• Assignment: Could you print exactly the lines of the listing below, starting at the line that has "Task: Open Fuji" and ending at the line that has "Image resolution: width=1304", and only those lines?

Start of Block

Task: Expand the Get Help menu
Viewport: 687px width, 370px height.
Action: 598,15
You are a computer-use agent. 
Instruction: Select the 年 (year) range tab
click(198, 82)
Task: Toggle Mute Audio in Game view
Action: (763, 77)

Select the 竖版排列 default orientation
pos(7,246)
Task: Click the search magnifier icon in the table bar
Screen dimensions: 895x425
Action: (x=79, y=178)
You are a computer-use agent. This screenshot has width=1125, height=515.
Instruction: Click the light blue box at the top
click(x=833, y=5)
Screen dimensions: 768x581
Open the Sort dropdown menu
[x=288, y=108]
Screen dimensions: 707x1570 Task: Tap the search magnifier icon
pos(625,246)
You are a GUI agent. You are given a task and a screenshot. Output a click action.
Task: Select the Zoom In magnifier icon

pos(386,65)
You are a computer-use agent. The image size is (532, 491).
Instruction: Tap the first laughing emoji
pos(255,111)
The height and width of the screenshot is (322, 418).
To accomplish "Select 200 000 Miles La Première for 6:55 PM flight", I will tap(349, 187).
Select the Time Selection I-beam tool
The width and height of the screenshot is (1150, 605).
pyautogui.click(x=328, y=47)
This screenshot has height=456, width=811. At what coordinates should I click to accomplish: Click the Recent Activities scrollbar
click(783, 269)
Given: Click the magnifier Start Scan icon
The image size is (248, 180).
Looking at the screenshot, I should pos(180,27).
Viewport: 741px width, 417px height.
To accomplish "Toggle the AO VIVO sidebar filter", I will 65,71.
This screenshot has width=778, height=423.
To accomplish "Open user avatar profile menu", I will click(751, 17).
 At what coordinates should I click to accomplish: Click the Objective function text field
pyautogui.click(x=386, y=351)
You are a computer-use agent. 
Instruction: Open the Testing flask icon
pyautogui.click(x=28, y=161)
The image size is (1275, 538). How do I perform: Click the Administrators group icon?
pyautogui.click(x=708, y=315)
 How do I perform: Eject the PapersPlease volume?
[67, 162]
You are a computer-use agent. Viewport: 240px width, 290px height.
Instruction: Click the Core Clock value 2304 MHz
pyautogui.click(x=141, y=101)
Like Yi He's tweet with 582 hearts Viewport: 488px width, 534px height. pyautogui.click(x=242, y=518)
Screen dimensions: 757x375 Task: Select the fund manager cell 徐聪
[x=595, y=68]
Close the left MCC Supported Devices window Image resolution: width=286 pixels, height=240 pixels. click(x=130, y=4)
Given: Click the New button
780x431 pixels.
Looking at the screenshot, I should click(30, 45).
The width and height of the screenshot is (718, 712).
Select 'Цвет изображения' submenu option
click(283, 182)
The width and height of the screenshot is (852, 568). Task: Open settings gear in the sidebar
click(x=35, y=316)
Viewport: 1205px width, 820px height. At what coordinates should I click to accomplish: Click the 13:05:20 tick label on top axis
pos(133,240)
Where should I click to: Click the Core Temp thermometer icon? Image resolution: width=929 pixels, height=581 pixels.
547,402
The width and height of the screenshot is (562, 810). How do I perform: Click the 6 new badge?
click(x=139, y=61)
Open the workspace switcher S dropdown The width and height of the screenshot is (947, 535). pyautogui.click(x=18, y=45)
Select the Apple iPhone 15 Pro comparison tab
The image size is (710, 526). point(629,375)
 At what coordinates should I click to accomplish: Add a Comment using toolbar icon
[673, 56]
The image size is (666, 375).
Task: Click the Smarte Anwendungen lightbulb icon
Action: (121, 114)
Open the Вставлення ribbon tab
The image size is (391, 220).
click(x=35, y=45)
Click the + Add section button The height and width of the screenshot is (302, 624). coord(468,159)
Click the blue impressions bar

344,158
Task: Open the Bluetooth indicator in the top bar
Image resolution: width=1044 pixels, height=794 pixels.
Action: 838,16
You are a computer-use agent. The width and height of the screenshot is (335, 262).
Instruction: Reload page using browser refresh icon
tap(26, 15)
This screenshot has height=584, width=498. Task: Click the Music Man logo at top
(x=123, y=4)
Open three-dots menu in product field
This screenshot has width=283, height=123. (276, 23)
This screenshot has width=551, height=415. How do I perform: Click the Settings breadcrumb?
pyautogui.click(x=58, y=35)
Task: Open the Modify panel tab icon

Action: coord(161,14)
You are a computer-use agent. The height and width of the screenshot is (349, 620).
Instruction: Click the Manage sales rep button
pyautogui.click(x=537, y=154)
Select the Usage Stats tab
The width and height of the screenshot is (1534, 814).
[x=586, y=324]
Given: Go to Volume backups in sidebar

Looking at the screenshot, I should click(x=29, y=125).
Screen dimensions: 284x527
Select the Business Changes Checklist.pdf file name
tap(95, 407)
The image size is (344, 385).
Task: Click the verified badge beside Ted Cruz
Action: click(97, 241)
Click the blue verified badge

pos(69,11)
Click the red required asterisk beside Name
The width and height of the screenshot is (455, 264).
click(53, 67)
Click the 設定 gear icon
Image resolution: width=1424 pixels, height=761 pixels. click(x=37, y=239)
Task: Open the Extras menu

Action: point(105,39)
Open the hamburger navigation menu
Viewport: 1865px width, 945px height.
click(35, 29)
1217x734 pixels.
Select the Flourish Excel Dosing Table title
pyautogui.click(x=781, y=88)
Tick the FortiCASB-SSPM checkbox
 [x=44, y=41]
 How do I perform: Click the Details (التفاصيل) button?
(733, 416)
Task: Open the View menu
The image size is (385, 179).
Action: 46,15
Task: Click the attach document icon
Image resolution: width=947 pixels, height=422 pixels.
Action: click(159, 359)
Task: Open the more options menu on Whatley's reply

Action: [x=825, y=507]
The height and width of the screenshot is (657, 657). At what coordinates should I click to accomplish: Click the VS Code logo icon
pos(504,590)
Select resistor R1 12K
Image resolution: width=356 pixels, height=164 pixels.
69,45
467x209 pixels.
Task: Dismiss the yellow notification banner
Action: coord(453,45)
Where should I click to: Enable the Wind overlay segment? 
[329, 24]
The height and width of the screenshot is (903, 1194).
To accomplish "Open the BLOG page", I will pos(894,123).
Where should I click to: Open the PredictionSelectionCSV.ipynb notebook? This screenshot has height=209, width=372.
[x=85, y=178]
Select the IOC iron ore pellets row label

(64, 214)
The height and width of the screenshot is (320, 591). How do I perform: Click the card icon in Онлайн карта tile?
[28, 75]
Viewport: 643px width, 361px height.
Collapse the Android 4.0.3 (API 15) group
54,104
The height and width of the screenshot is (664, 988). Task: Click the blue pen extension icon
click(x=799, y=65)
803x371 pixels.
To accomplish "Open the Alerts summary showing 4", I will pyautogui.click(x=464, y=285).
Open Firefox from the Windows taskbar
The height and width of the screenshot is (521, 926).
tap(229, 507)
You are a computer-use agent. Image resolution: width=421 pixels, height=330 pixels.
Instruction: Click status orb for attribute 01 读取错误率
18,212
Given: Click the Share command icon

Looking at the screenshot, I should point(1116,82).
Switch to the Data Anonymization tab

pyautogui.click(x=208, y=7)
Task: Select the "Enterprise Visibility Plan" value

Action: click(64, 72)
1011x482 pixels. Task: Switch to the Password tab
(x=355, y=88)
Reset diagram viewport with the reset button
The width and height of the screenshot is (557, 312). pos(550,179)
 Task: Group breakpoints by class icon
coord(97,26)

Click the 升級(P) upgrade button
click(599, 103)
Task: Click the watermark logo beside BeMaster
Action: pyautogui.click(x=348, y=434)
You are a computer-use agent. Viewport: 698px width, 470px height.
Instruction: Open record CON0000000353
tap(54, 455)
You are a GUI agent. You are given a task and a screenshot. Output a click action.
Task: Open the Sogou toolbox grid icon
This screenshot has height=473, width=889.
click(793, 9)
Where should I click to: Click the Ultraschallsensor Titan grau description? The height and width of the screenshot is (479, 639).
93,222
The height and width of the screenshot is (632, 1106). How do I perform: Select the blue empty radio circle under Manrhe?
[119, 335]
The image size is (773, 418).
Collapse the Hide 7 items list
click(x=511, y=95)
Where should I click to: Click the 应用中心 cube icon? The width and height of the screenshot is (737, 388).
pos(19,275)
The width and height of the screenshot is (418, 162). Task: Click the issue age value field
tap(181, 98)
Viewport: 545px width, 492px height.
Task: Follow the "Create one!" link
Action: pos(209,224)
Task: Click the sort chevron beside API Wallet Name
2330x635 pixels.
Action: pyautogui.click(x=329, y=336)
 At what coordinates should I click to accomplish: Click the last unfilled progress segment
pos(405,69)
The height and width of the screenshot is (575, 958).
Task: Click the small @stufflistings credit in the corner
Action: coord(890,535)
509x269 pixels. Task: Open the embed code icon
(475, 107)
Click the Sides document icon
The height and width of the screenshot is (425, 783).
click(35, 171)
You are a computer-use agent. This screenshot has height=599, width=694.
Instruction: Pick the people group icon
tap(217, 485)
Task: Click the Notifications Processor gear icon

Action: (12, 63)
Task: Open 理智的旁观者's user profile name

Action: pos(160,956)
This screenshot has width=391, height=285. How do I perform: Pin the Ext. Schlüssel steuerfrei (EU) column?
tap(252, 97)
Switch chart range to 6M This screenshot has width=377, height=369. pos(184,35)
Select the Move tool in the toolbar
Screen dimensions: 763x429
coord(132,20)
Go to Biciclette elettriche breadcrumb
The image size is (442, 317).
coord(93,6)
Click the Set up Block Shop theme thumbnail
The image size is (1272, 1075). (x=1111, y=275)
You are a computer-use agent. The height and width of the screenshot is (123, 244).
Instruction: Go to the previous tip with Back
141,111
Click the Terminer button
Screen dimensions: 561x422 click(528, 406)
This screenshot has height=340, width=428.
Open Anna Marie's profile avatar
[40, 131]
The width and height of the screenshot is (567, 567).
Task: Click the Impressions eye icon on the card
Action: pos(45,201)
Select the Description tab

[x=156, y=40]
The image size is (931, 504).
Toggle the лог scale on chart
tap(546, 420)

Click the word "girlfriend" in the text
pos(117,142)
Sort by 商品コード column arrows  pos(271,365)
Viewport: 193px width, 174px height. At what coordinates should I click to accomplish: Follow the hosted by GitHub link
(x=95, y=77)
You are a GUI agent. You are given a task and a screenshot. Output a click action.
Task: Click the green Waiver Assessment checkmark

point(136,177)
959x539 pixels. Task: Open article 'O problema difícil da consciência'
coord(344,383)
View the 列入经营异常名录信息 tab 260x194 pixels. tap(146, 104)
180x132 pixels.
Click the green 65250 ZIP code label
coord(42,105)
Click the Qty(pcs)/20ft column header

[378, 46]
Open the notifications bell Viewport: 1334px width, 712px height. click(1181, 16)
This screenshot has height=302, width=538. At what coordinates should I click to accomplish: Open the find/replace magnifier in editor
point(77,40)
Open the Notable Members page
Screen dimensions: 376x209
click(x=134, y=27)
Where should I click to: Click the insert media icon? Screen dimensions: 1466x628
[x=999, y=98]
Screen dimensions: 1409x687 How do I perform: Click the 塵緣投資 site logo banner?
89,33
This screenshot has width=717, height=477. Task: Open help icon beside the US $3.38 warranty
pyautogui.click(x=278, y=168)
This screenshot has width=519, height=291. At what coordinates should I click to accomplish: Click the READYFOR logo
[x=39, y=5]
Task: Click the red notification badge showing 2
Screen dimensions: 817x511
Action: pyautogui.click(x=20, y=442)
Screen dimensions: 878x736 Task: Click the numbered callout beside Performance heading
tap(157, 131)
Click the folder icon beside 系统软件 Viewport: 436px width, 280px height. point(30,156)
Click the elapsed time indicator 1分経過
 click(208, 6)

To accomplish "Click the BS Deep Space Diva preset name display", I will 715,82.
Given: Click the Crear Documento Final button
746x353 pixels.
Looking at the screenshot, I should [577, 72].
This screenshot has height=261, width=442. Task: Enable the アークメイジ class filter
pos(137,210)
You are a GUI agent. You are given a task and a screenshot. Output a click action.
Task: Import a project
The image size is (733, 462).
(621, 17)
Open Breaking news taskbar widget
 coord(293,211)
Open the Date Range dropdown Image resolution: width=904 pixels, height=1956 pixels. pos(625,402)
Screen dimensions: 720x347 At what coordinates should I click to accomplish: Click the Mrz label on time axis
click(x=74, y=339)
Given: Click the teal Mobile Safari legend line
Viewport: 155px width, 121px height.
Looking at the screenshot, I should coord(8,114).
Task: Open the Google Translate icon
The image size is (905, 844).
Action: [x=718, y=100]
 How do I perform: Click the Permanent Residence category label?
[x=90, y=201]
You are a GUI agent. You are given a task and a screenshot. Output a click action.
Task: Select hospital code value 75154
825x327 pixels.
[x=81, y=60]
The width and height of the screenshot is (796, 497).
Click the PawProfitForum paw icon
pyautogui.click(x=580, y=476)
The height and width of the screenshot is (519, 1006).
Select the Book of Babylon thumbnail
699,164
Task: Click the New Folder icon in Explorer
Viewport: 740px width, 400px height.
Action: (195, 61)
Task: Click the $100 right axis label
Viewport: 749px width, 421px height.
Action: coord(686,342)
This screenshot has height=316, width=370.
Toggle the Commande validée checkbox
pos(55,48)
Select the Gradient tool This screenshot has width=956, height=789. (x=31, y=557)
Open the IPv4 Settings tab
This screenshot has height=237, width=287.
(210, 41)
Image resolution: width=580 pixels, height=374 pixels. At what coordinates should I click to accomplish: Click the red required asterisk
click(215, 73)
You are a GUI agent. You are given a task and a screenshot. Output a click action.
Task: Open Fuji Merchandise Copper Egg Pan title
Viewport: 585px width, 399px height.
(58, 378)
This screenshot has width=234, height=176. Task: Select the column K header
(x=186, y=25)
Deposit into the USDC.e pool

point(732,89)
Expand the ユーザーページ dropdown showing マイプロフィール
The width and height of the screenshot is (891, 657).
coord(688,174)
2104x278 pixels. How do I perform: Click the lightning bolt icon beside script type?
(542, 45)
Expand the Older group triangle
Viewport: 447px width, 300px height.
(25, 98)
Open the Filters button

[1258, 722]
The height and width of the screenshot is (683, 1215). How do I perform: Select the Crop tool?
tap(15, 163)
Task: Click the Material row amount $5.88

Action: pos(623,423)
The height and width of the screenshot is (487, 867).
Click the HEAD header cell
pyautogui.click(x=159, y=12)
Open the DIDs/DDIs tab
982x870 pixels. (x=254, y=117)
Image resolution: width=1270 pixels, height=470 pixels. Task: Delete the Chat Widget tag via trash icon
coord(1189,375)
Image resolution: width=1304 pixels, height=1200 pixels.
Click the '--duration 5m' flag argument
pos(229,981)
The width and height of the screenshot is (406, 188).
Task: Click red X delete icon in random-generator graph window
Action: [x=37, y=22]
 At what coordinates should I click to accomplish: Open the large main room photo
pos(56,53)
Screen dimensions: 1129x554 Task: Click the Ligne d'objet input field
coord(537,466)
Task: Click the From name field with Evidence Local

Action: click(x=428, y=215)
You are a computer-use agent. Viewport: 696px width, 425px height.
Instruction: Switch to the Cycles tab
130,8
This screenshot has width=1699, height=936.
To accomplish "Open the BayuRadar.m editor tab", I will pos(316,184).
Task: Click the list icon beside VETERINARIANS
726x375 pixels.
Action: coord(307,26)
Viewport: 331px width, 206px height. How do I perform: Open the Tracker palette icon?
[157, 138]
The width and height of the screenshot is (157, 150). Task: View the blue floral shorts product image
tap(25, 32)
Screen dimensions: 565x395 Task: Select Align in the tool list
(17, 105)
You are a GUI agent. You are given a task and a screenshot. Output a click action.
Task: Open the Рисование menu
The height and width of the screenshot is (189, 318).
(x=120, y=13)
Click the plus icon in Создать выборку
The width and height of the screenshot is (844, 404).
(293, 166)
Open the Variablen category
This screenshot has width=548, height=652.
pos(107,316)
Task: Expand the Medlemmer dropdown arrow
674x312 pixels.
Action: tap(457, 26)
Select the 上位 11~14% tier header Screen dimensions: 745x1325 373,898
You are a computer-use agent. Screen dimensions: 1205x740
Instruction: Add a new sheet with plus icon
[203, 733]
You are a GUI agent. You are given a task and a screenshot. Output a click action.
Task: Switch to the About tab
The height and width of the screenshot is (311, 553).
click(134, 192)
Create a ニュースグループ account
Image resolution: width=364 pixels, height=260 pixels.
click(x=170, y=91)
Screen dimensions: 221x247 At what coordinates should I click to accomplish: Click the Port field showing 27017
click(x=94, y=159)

End of Block

• Answer space:
Task: Open Fuji Merchandise Copper Egg Pan title
Viewport: 585px width, 399px height.
(58, 378)
This screenshot has width=234, height=176. Task: Select the column K header
(x=186, y=25)
Deposit into the USDC.e pool

point(732,89)
Expand the ユーザーページ dropdown showing マイプロフィール
The width and height of the screenshot is (891, 657).
coord(688,174)
2104x278 pixels. How do I perform: Click the lightning bolt icon beside script type?
(542, 45)
Expand the Older group triangle
Viewport: 447px width, 300px height.
(25, 98)
Open the Filters button

[1258, 722]
The height and width of the screenshot is (683, 1215). How do I perform: Select the Crop tool?
tap(15, 163)
Task: Click the Material row amount $5.88

Action: pos(623,423)
The height and width of the screenshot is (487, 867).
Click the HEAD header cell
pyautogui.click(x=159, y=12)
Open the DIDs/DDIs tab
982x870 pixels. (x=254, y=117)
Image resolution: width=1270 pixels, height=470 pixels. Task: Delete the Chat Widget tag via trash icon
coord(1189,375)
Image resolution: width=1304 pixels, height=1200 pixels.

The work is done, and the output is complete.